The fact that the correct learning switch was more successful than the correct foraging switch is less intuitive because both switches generate exactly the same adaptive phenotypes (F1L1 and F2L2). However, as mentioned earlier, due to the frequency-dependent dynamics of the game, the foraging gene is also subject to oscillating selection that can sometimes make its inferior combination with a learning rule better than the superior combination of the competing foraging allele. As a result, while a foraging allele always benefits from expressing the correct learning rule (an expression controlled by the learning switch), a learning allele can occasionally increase in frequency when expressing the less compatible but temporarily better foraging strategy. Such cases may weaken the selection for the foraging switch relative to that acting on the learning switch and may explain the above results. Nonetheless, our results demonstrate that both genetic switches can evolve successfully and stabilize the adaptive trait combinations in spite of genetic recombination.

5. Discussion

Many behavioral strategies may be based on combinations of behavioral rules and are likely to be coded by more than a single gene. Yet, relying on a constructive simplification known as the “phenotypic gambit” (Grafen, 1984), evolutionary biologists frequently treat the evolution of such behavioral phenotypes as if they are coded by a single gene (Maynard Smith, 1978; Stephens and Krebs, 1986). In our previous paper (Arbilly et al., 2010) using this approach we found there is an advantage to the association of certain learning rules with certain social foraging strategies. By assuming complete linkage between the learning and the social foraging alleles we treated each combination as a single evolving gene. However, deeper understanding of evolutionary processes requires careful examination of such simplifying assumptions. In the present paper we showed that genetic recombination, even at a low rate, can easily break the adaptive association of learning and social foraging strategies, thus eliminating the dimorphism of producers that use complex learning and part-time scroungers that use simple learning. This led us to study the evolution of two mechanisms that might solve the problem of genetic recombination and stabilize the adaptive association of social and learning strategies. We found that a modifier gene that reduces the probability of recombination failed to evolve under the conditions tested by our model, but a mechanism that is based on a genetic switch for conditional expression would evolve successfully. To what extent can the results of our analysis be generalized?

The loss of dimorphism under genetic recombination is not surprising. In the absence of assortative mating or dominance, genetic recombination can prevent the evolution of genotypic bimodality (Waxman and Gavrilets, 2005).

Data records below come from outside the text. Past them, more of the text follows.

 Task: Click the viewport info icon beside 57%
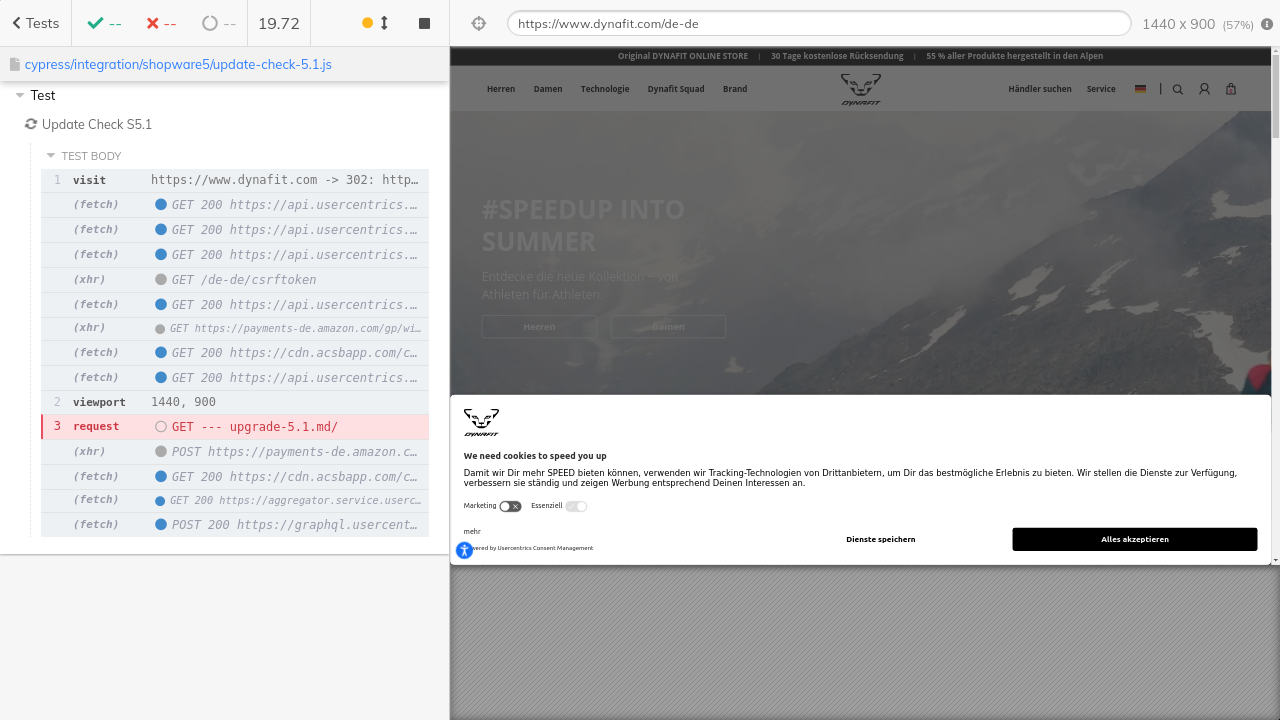1267,24
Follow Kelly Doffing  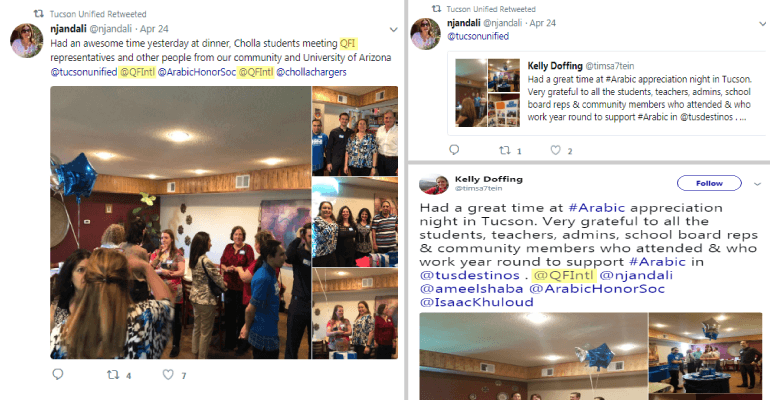click(x=709, y=183)
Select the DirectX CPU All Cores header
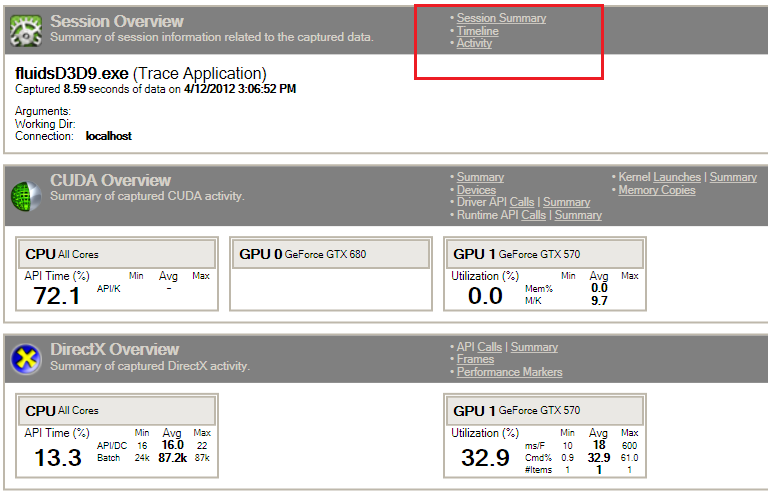The height and width of the screenshot is (495, 768). click(118, 411)
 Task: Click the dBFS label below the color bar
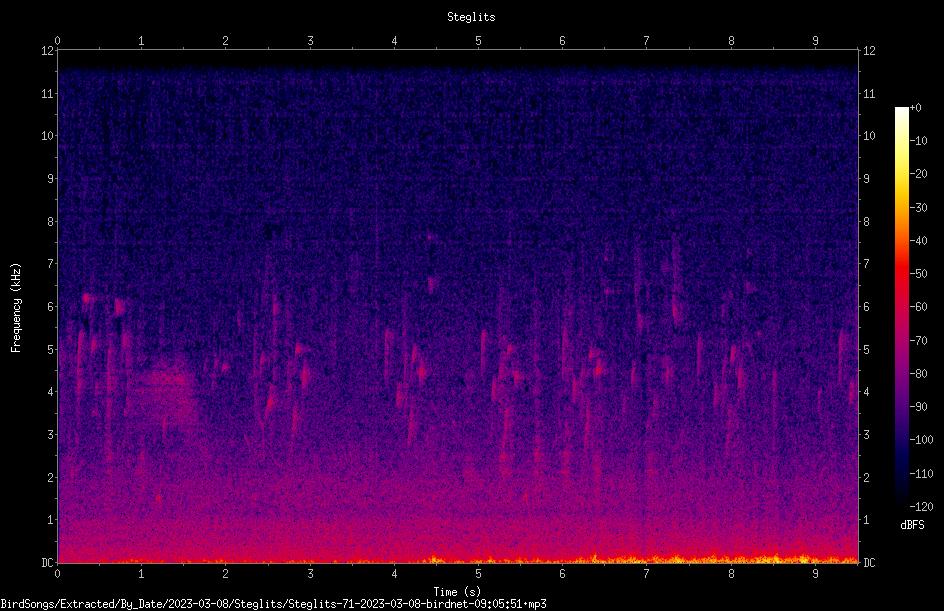[912, 525]
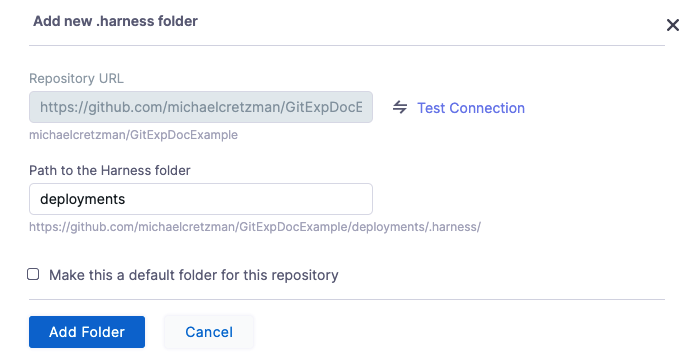Focus the Path to the Harness folder field
The width and height of the screenshot is (694, 364).
(x=201, y=199)
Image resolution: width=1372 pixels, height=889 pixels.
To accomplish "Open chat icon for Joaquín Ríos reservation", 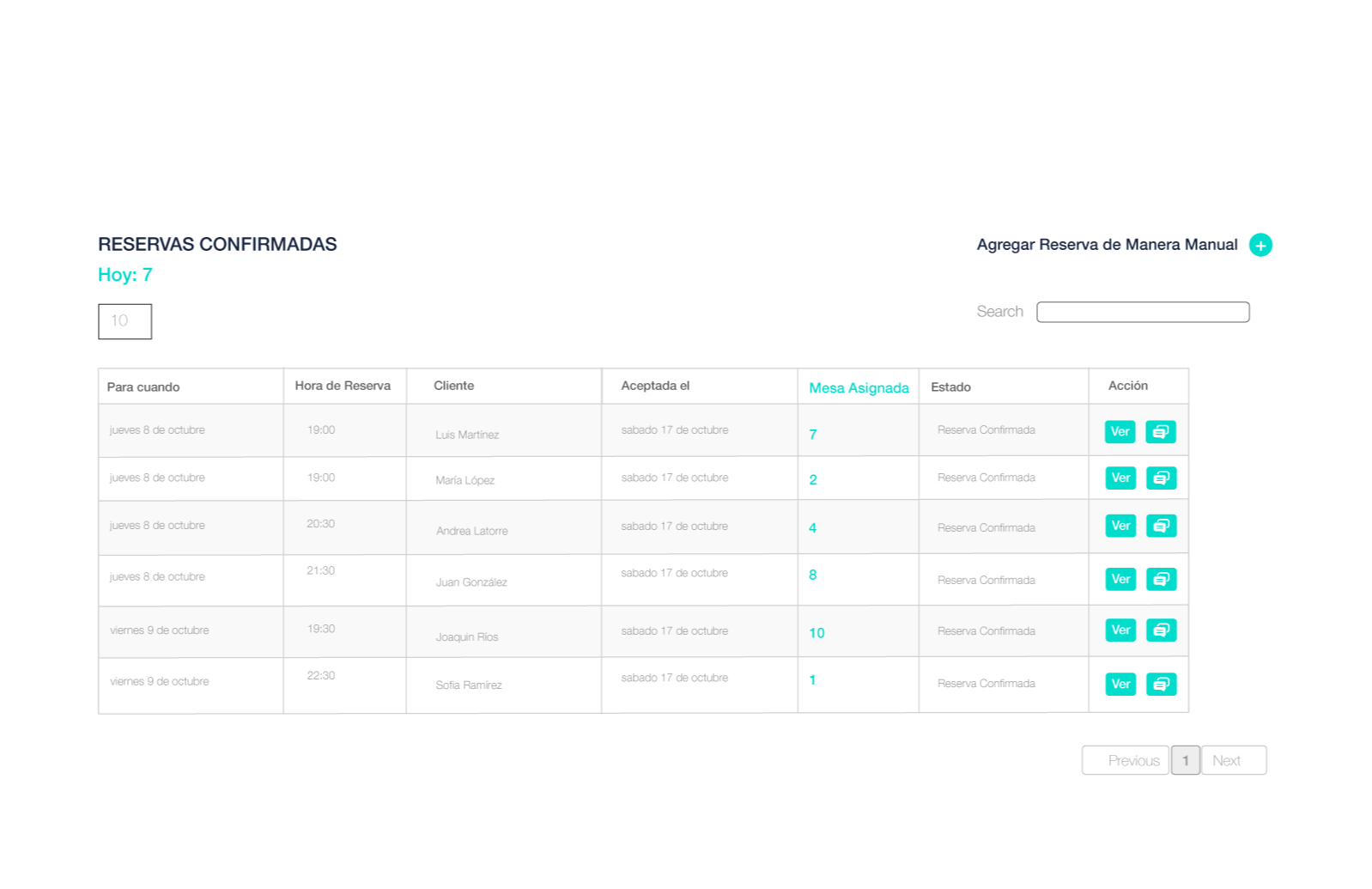I will (1160, 630).
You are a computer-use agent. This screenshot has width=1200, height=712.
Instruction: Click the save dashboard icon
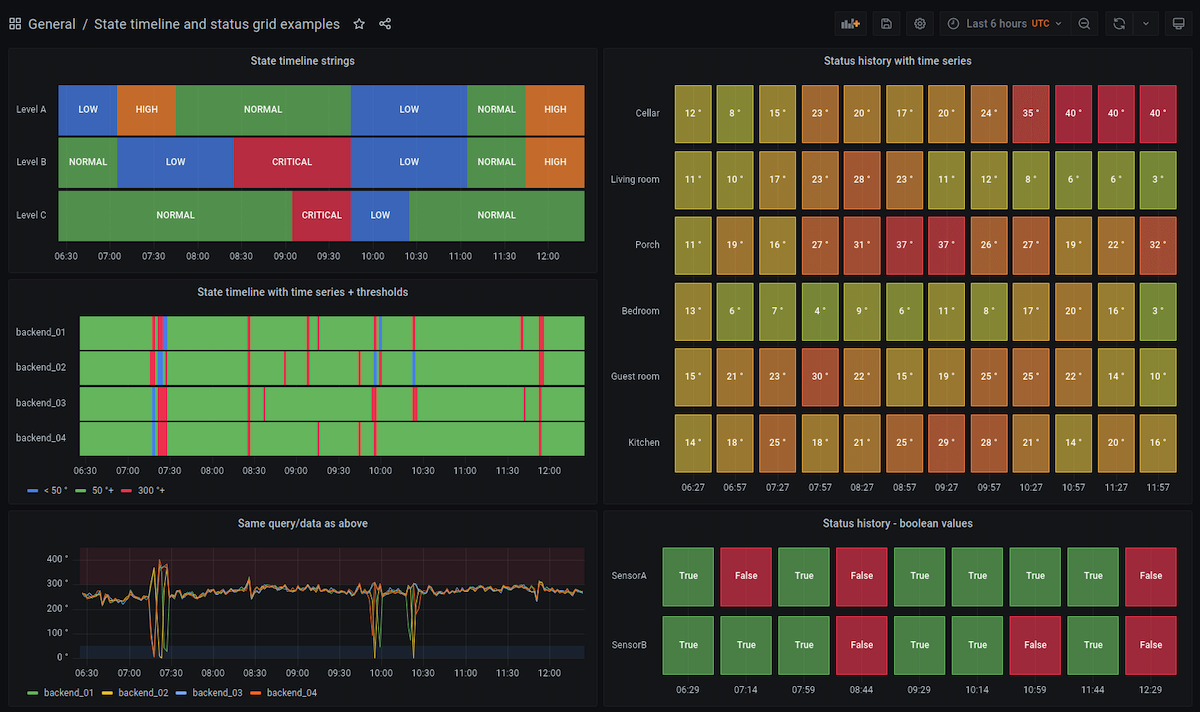tap(886, 22)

This also accords with a previous analysis of the long-term evolution of multilocus traits under frequency-dependent disruptive selection (although a somewhat different case from ours) by van Doorn and Dieckmann (2006), who found that genetic variation tends to concentrate at a single locus with a large phenotypic effect rather than to establish polymorphism at a number of loci that are subject to recombination.

Theoretically, recombination rates can be reduced through the evolution of a modifier allele (see introduction). However, it is well appreciated that selection for such modifiers is indirect and requires sufficiently strong epistatic selection (see Feldman et al., 1997). Evidently, epistasis in our model was not sufficiently strong for the evolution of such a modifier but was sufficiently strong for the evolution of a genetic switch. In light of these results, a genetic switch, which, unlike a modifier, consistently yields only the more compatible combinations, may offer a more general and robust mechanism for the evolution of trait combinations under weak epistasis and free recombination (and, more generally, for all cases where biased segregation of alleles is favored). This mechanism may be important for behavioral and learning strategies that frequently produce variable phenotypes differing only slightly in their mean fitness. In our study, for example, complex learning allowed the environment to be represented with twice the resolution of simple learning, but its fitness advantage over simple learning was strikingly small (see Figure 1b in Arbilly et al., 2010). Previous studies comparing the success of different learning rules also suggest that distinct learning rules may differ only slightly in their accumulated gains (March, 1996; Beauchamp, 2000; Groβ et al., 2008).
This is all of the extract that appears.